(MADISON) – State Senator Tim Carpenter today announced that he has drafted legislation to provide severe penalties for anyone who is found to have committed battery, or threatened to do so, to a state or local health department official, employee, or a member of that person’s family.
“I had begun work on the bill prior to this past Sunday’s article in the Milwaukee Journal Sentinel that illustrates what health care workers are facing right now,” said Carpenter. “I had heard from some people who have already been faced with threats simply for doing their jobs. That is not acceptable.”
Senator Carpenter said he will introduce the bill upon the commencement of the 2021-2022 Legislative Session.
“We have health care workers doing the best they can do in addressing the COVID-19 pandemic, and they should never have to face anyone who maybe believes it’s all a hoax,” said Carpenter. “They are doing their jobs – and thank goodness for them in doing so – and they absolutely do not need threats to them or their families. I really can’t believe what I’m hearing and reading.”
= = =
Reproduce the passage of the announcement about Carpenter's bill from "(MADISON) – State" to "that person’s family.", swapping "battery" for "assault".

**GIVEN DATA**:
= = =
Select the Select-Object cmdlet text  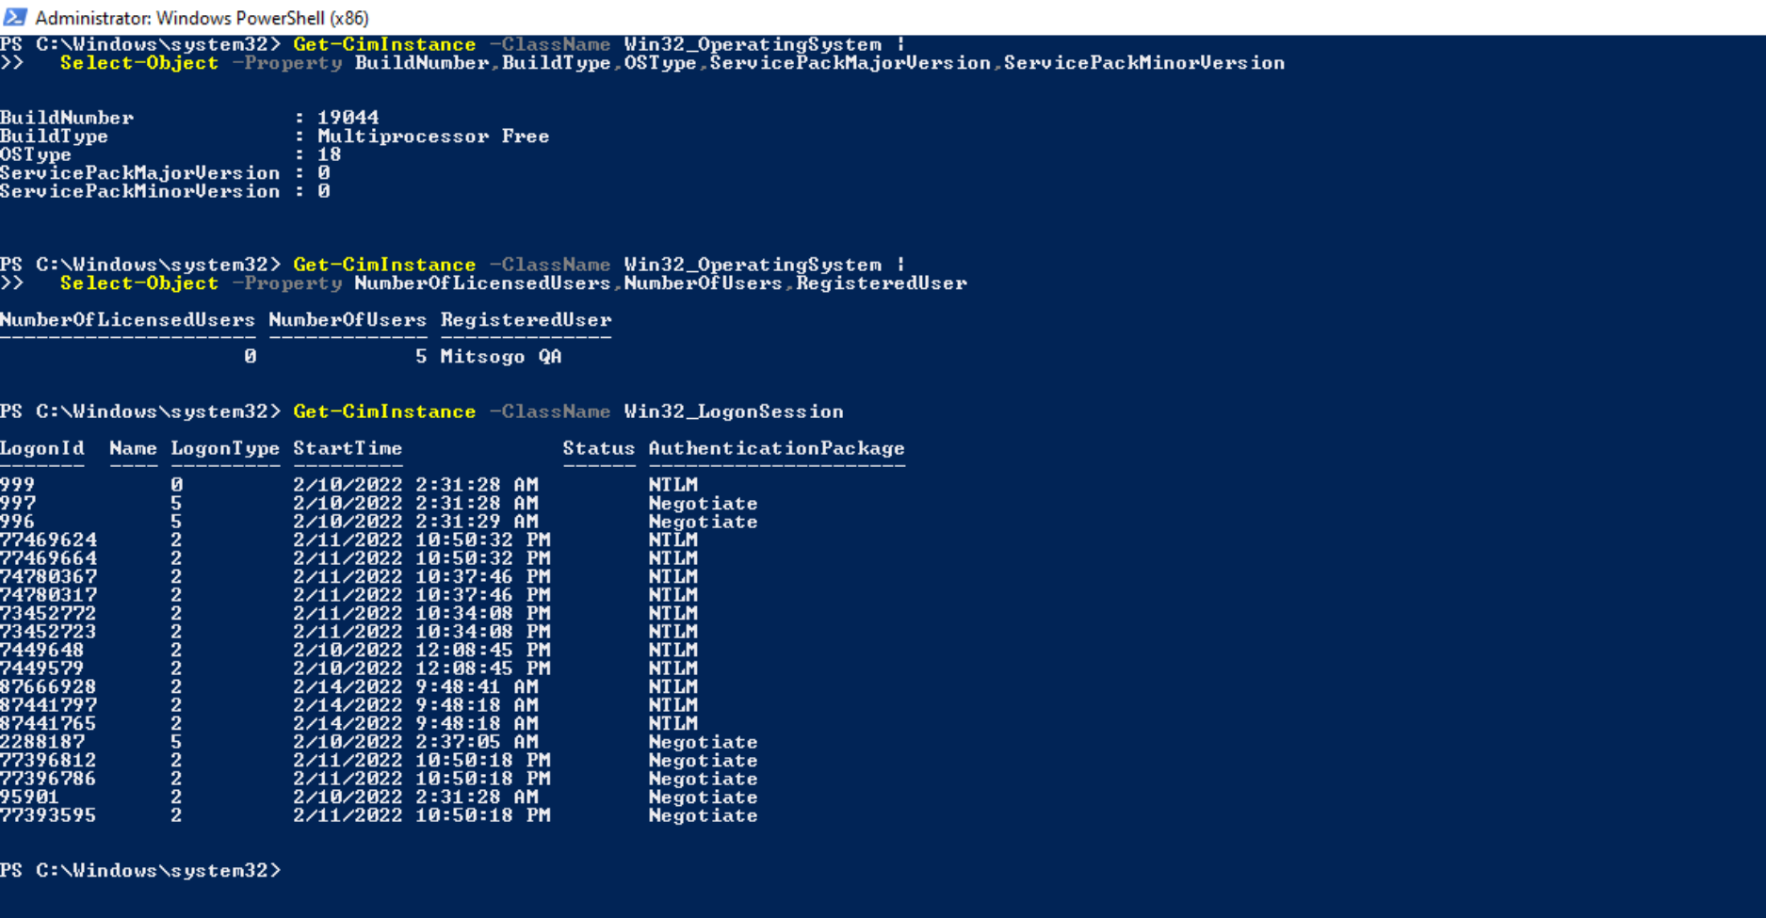coord(139,63)
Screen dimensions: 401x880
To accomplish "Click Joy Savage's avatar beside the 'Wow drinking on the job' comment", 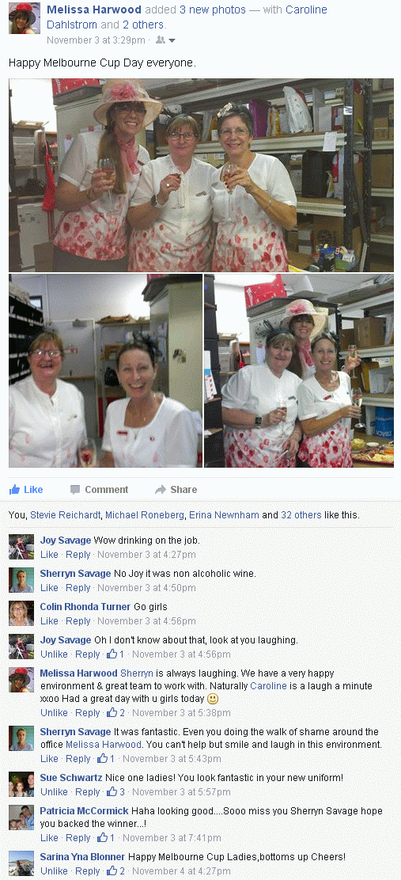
= = =
**SOLUTION FOR THIS EXERCISE**:
(MADISON) – State Senator Tim Carpenter today announced that he has drafted legislation to provide severe penalties for anyone who is found to have committed assault, or threatened to do so, to a state or local health department official, employee, or a member of that person’s family.